_Given records_
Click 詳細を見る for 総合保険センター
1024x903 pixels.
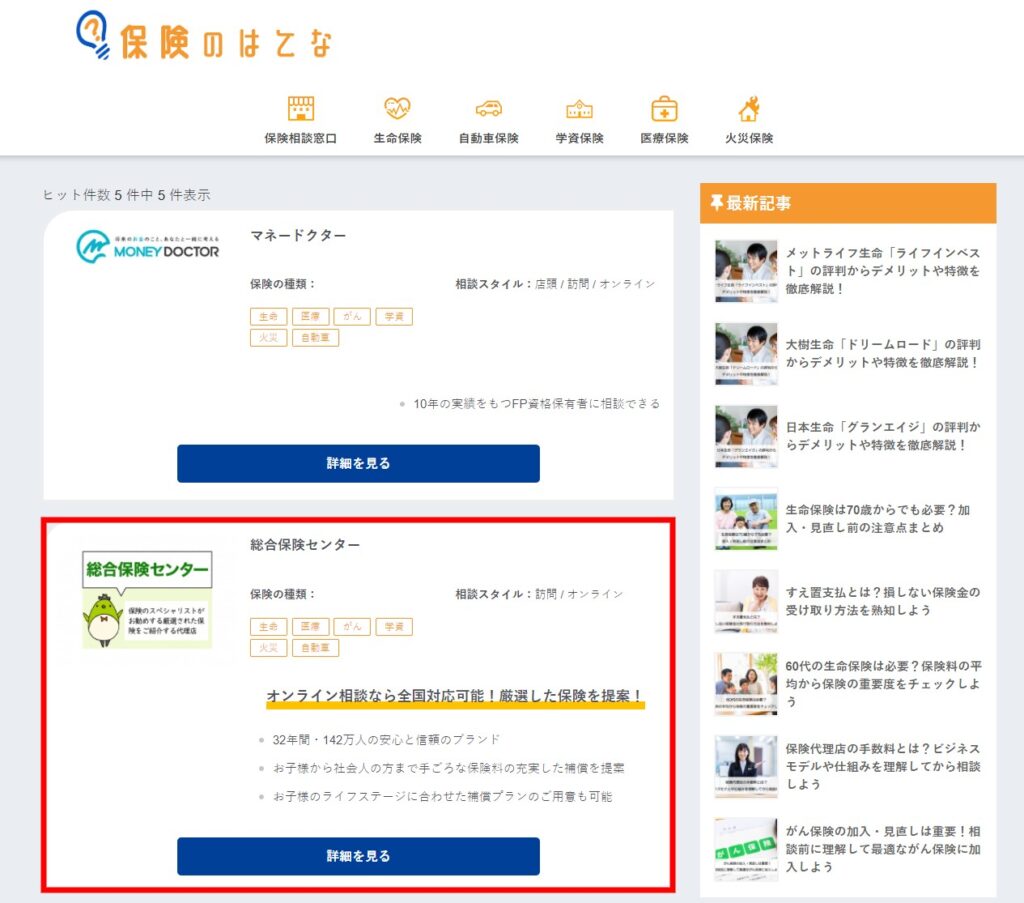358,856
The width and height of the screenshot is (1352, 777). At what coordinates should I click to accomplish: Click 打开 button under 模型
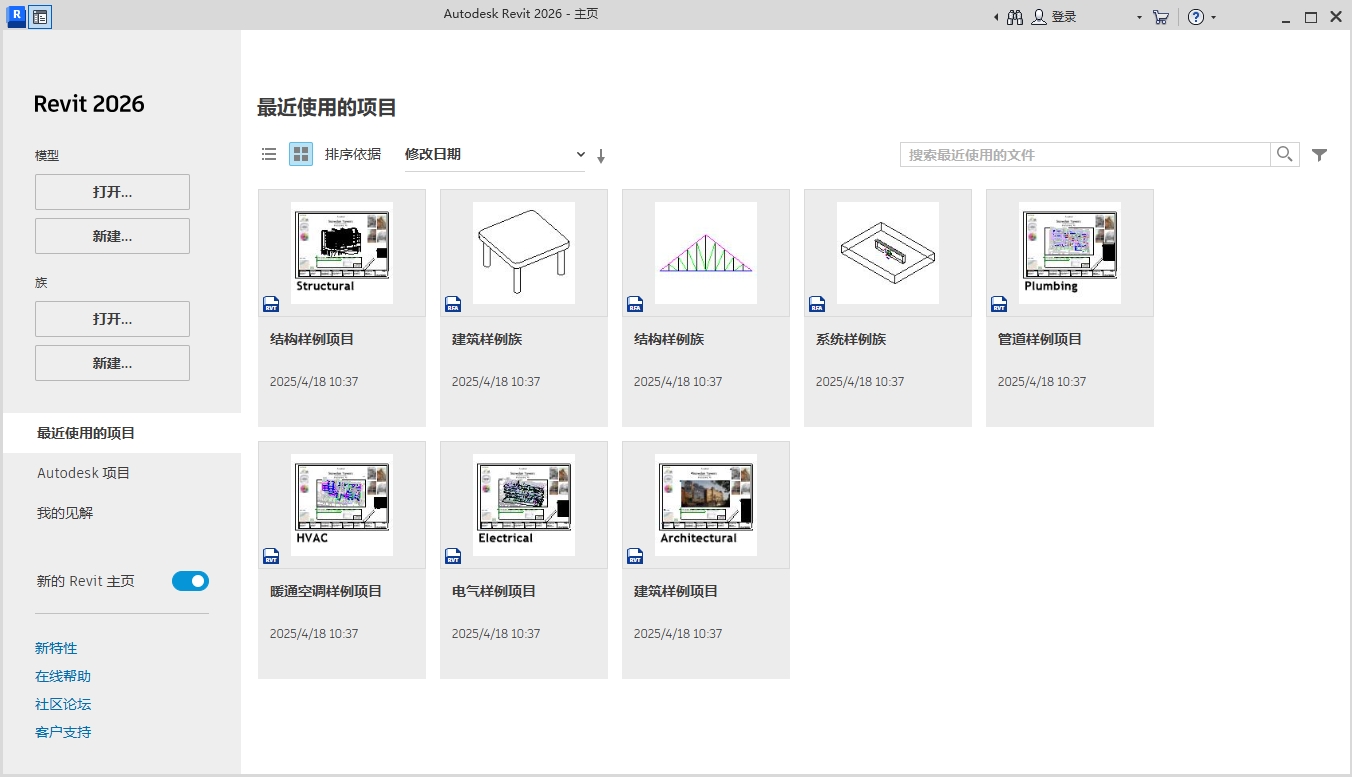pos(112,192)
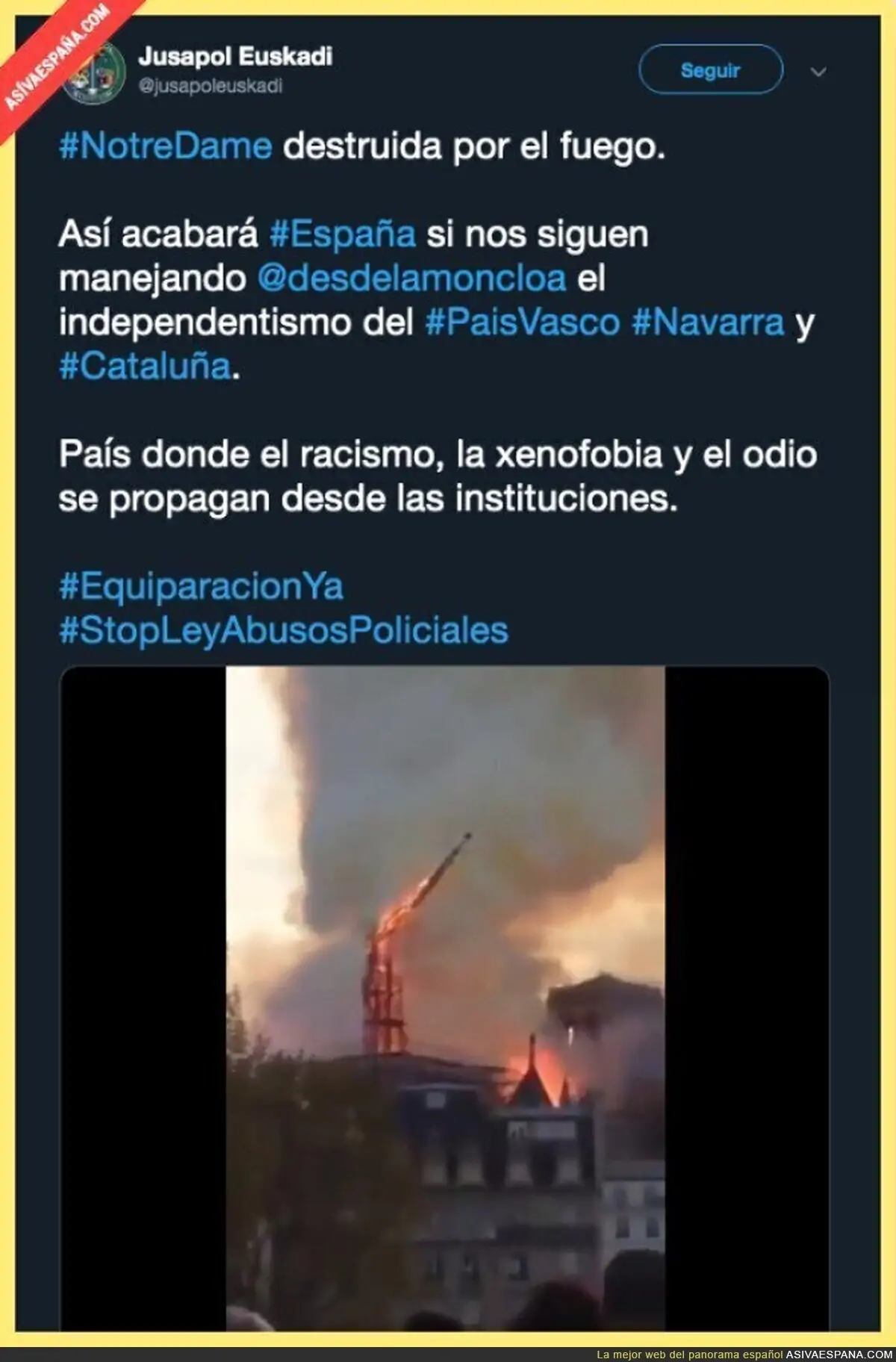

_Required action_
Type the listing above out again exactly, and omit all pictures.

_Task response_
Click 詳細を見る for 総合保険センター
1024x903 pixels.
358,856
The width and height of the screenshot is (1352, 777). At what coordinates should I click to accomplish: Click 打开 button under 模型
pos(112,192)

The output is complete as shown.